## EXERCISE DESCRIPTION
Retype the line where "You are a computer-use agent. This" appears and each line that follows it down to the last line of the records below. Leave the pictures out.
START RECORDS SUPPLIED
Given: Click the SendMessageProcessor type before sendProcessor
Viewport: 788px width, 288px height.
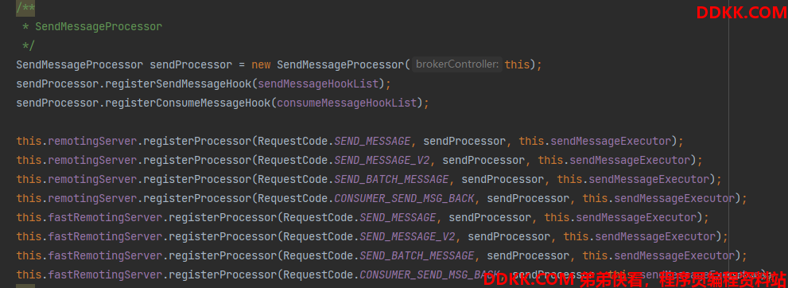Looking at the screenshot, I should point(80,64).
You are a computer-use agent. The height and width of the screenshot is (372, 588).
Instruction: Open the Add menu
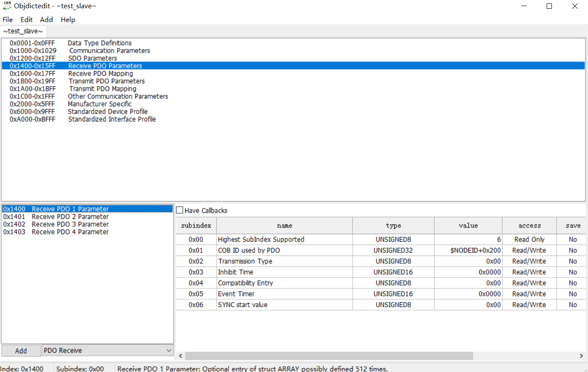tap(47, 20)
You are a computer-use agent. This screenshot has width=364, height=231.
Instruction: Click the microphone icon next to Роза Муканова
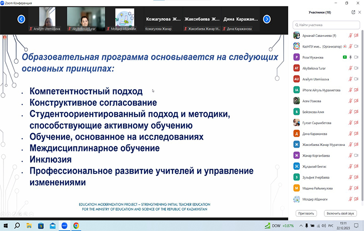coord(350,57)
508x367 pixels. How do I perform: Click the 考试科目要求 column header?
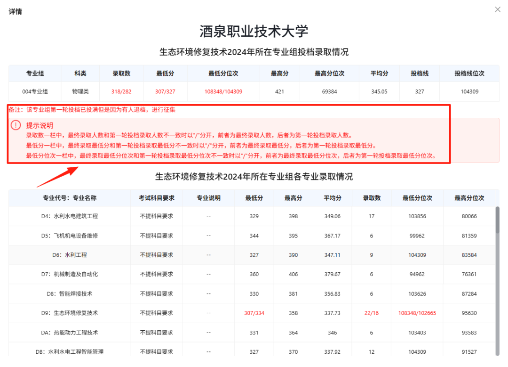(x=157, y=198)
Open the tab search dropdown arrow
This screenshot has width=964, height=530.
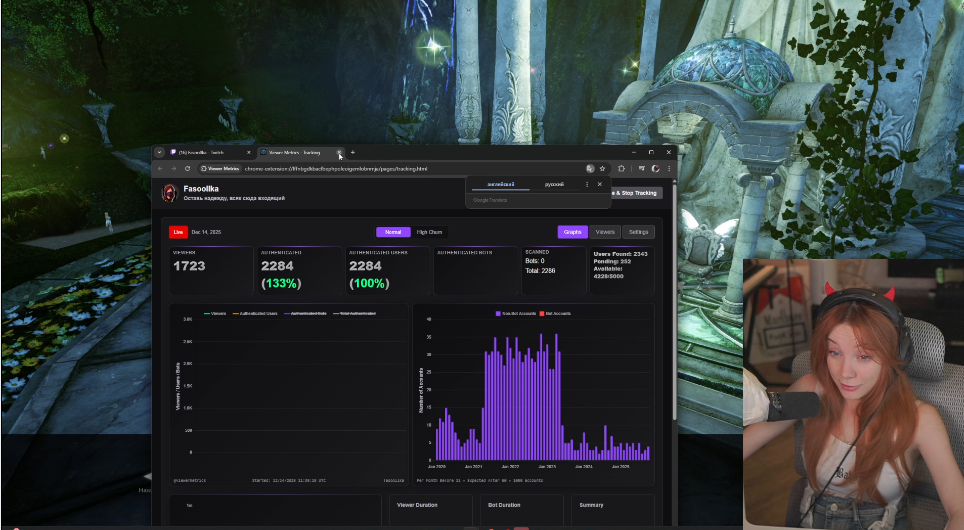point(159,152)
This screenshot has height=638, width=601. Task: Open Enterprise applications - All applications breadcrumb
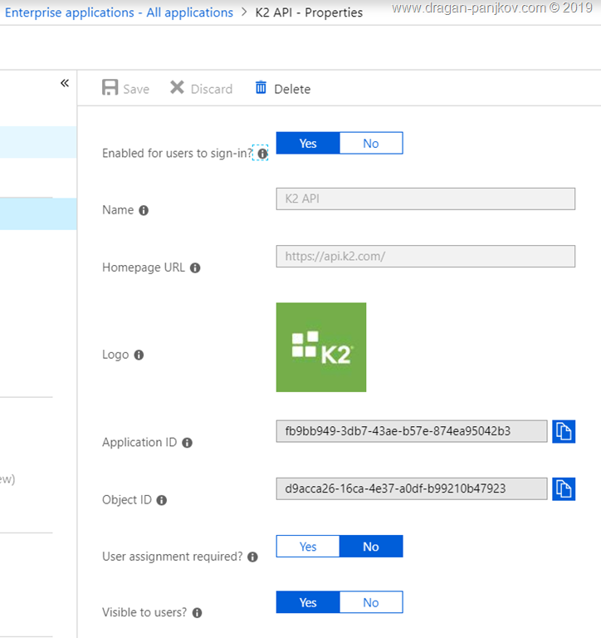pos(119,12)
END RECORDS SUPPLIED
## TASK ANSWER
You are a computer-use agent. This screenshot has width=364, height=231.
Instruction: Click the microphone icon next to Роза Муканова
coord(350,57)
508x367 pixels. How do I perform: Click the 考试科目要求 column header?
(x=157, y=198)
Open the tab search dropdown arrow
This screenshot has width=964, height=530.
point(159,152)
This screenshot has height=638, width=601. Task: Open Enterprise applications - All applications breadcrumb
pos(119,12)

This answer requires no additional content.